Kitchen Planning and Ergonomics
September 26, 2022
In our studio, when we begin any design project, the first order of business is to listen carefully to the homeowner while we assess their needs and goals for their newly designed kitchen. We discuss what works and most importantly what doesn’t work in their current layout, while at the same time taking a detailed inventory of their storage needs, appliance selections and ultimately their wish-list items. Understanding a client’s pain points and solving for them most often serves as a jumping-off point for the kitchen planning phase of the project.
Armed with this information, we begin to design the space. Often what guides the layout is ergonomics, as we identify those items we need to have at hand when performing certain tasks. The goal is to maximize efficiency so the person preparing meals isn’t running all over the kitchen every time they need something. Some examples of tasks we often consider when designing a kitchen include:
Trash Removal. When the homeowner is emptying the trash, replacement trash bags should be close at hand, not across the room.
Meal Prep. Having cutting boards accessible in a base cabinet near where the knives are stored and ideally not too far from the trash streamlines the task of meal prep.
Clean-Up. Locating a drawer for clean dish towels near the sink, or a handy towel bar, reduces the use of paper towels.
Cooking. When standing at the range, a cook needs many items close at hand. Utensils like wooden spoons and spatulas and seasonings should be within reach. Pots and pans should be stored nearby in cabinets or drawers that are easy to access – with a dedicated place for lids as a bonus.
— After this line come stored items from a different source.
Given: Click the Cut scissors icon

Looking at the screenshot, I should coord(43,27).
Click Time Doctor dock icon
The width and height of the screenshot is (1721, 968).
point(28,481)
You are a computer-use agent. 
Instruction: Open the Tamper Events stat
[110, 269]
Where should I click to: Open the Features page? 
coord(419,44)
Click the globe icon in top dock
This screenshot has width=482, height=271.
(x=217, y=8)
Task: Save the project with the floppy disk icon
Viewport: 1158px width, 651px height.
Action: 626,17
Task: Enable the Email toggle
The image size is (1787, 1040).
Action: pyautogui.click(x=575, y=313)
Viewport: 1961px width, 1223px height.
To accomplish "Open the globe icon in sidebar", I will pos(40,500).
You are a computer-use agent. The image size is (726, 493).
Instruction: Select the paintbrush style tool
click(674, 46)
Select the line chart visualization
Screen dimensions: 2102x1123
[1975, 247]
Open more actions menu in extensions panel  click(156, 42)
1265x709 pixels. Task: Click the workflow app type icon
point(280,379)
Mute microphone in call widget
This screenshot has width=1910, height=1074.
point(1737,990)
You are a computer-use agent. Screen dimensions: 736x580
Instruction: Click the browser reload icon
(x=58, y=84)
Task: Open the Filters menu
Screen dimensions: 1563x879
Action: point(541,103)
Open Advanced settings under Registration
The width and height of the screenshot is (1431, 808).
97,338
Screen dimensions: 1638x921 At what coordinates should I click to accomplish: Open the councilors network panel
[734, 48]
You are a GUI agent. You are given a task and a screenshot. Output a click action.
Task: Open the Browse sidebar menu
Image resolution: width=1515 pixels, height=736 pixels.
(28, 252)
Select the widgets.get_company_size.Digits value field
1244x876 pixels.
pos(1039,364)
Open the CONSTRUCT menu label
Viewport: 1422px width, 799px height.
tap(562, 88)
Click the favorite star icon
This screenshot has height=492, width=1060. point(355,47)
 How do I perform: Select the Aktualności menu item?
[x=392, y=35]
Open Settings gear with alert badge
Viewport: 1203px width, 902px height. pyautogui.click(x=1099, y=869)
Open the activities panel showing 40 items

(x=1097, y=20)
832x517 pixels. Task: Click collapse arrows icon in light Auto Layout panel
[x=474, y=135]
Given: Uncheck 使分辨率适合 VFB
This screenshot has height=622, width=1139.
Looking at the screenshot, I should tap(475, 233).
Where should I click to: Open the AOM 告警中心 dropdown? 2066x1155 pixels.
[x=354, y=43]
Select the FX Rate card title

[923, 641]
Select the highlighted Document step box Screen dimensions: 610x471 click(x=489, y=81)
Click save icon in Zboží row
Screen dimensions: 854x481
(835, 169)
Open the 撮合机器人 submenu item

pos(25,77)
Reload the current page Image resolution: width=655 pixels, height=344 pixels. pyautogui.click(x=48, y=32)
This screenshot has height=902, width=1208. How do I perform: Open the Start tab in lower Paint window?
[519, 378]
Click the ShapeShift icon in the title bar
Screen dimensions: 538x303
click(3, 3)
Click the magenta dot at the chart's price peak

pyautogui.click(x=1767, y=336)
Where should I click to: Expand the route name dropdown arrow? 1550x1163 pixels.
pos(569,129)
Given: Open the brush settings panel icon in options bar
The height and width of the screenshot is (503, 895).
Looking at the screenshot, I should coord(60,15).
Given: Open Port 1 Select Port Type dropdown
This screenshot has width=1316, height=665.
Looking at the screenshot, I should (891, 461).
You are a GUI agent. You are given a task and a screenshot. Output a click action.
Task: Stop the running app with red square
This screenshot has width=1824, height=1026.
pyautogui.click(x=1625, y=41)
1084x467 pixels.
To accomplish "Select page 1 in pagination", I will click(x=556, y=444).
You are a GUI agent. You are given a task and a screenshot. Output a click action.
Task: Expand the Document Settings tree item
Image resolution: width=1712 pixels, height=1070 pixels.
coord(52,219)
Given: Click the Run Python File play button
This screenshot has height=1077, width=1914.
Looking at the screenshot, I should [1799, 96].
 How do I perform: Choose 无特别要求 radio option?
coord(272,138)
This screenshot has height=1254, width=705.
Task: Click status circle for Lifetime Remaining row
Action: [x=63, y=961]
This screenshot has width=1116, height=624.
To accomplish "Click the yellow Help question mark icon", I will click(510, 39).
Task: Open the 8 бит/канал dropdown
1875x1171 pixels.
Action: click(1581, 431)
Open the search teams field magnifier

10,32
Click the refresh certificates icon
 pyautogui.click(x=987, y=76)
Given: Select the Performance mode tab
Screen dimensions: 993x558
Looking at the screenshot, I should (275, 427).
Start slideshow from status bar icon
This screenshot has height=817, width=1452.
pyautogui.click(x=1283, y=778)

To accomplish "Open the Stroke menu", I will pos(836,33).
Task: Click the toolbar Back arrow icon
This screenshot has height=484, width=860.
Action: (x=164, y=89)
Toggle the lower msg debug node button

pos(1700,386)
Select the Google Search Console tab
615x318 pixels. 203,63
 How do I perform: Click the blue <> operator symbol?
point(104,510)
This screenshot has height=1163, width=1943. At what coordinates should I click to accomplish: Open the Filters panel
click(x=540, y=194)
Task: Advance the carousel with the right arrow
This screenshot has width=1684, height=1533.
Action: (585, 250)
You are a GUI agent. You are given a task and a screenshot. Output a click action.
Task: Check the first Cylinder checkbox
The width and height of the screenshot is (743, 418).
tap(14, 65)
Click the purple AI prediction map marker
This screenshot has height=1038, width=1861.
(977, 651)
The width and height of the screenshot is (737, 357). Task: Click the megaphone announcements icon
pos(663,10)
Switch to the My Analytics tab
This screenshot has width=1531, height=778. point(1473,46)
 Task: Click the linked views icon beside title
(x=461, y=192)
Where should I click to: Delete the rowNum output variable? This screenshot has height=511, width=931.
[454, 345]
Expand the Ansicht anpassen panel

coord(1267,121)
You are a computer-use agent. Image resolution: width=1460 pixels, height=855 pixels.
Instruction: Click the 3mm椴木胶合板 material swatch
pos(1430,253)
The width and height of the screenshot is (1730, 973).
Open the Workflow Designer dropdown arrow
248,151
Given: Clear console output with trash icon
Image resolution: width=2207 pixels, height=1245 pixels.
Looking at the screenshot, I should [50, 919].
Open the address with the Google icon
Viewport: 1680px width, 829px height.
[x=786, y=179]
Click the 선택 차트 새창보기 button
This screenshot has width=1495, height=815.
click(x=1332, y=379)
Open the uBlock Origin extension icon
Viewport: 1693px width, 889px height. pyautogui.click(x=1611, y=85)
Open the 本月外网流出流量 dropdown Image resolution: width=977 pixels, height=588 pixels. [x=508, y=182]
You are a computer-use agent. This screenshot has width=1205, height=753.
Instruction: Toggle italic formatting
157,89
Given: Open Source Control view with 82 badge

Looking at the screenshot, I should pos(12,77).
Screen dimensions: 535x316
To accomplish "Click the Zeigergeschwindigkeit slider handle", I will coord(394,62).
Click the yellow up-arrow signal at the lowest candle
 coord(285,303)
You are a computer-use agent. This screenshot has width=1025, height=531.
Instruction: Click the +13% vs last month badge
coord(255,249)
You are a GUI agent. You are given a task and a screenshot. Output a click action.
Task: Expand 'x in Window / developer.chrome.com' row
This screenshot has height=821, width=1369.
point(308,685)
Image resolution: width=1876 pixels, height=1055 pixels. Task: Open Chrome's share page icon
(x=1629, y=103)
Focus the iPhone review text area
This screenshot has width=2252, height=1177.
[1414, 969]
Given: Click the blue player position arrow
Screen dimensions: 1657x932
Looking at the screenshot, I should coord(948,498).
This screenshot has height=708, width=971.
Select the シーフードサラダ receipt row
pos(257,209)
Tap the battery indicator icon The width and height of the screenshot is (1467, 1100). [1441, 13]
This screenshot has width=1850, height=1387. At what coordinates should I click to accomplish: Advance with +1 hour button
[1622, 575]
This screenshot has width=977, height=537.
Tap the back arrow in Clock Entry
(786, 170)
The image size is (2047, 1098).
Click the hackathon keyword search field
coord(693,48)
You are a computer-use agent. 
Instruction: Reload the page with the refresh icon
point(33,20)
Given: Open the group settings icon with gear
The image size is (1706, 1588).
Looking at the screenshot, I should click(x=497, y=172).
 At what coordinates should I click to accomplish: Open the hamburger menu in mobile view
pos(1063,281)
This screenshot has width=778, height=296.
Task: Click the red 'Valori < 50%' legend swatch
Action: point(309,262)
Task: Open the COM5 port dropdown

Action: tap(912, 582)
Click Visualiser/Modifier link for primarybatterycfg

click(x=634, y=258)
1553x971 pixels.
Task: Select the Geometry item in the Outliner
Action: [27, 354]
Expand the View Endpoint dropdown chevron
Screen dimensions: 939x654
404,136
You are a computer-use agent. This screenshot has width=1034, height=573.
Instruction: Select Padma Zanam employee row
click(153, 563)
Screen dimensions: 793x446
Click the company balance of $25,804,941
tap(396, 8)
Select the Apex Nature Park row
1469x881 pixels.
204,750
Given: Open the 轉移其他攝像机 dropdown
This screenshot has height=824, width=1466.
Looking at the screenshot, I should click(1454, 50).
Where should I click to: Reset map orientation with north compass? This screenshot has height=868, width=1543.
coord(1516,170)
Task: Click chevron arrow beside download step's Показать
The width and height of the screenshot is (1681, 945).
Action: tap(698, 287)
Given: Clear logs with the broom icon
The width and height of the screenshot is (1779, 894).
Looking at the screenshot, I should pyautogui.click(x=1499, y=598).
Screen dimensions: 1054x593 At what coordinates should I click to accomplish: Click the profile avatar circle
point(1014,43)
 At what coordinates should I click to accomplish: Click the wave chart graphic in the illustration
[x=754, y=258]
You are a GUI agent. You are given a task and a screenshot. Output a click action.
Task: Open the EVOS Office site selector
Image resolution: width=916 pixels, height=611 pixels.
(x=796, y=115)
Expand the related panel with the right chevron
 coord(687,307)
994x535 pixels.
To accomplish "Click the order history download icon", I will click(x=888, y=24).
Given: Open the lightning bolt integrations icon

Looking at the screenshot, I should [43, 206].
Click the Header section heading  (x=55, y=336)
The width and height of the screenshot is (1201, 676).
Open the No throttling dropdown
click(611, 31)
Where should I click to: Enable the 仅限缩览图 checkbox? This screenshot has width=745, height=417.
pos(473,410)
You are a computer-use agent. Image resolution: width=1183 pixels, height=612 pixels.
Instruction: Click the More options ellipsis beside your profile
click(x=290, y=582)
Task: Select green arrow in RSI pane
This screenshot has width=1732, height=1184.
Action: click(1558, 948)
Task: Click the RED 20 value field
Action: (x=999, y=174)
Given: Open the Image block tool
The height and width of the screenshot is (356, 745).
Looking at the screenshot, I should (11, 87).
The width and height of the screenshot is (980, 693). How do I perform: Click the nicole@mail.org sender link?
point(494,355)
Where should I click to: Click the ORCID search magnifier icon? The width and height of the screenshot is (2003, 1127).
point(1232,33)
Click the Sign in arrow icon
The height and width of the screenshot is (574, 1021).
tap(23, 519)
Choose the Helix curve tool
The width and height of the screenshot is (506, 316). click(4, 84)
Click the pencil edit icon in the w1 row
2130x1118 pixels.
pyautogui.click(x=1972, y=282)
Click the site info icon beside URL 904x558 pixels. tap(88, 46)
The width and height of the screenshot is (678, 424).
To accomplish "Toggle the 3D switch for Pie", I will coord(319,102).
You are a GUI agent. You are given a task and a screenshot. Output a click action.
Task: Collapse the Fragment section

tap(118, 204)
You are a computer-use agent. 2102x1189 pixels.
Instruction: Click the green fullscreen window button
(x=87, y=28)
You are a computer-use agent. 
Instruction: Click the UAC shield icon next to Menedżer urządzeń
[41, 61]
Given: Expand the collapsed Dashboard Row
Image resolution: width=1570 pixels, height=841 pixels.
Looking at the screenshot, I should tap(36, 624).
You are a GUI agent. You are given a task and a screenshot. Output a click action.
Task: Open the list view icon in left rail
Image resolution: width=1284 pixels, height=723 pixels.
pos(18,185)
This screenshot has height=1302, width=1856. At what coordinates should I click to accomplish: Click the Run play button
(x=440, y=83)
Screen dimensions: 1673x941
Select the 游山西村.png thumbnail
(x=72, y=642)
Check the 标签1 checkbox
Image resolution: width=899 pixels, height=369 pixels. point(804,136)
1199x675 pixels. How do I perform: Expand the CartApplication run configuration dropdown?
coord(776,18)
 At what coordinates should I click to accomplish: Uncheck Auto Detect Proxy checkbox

Baking. Not only do we need to plan storage for baking utensils and measuring tools, we also need to consider storage for mixing bowls and small appliances most often used. A shallow drawer nearby for potholders is essential for safely removing hot items from the oven.
Dishwasher. Where items such as cutlery, dishes and glassware are stored has as much to do with the dishwasher as it does with setting the table. Ideally these items will be in cabinets and drawers that are easy to access when standing at the dishwasher so that unloading is more of a pivot than a traipse across the room.
When planning storage locations – and allocating valuable real estate in base cabinets in particular – our task is to assess which items our clients use regularly and those that are used less frequently. Active storage for those things that should be close at hand and are used daily differs from inactive storage for items like serving platters and infrequently used small appliances that can be stored elsewhere in large pantries or in the back of the island. Since every client is different and one person’s top priorities will likely differ from another’s, the resulting design is different for each homeowner.
Kitchen design is personal, and by drilling down to this level of detail we determine storage needs and carefully plan a place for everything. At the same time, it is our goal to maintain some flexibility of storage so that we haven’t tied a client’s hands too tightly by over-engineering every cabinet. A client may change their mind down the road, so we must plan for that – it’s a delicate balance. By having different types of storage for the various shapes, sizes and types of items stored in the kitchen such as deep drawers, shallow drawers, cabinets with rollout shelves, cabinets with adjustable shelves, etc., we have built in some flexibility. By listening carefully to our clients and offering kitchen planning solutions to common problems, we can maximize efficiency and create a truly custom space tailored to each family’s needs.
—By Courtney Zanelli CMKBD, founder of Courtney Zanelli LLC in Summit, N.J.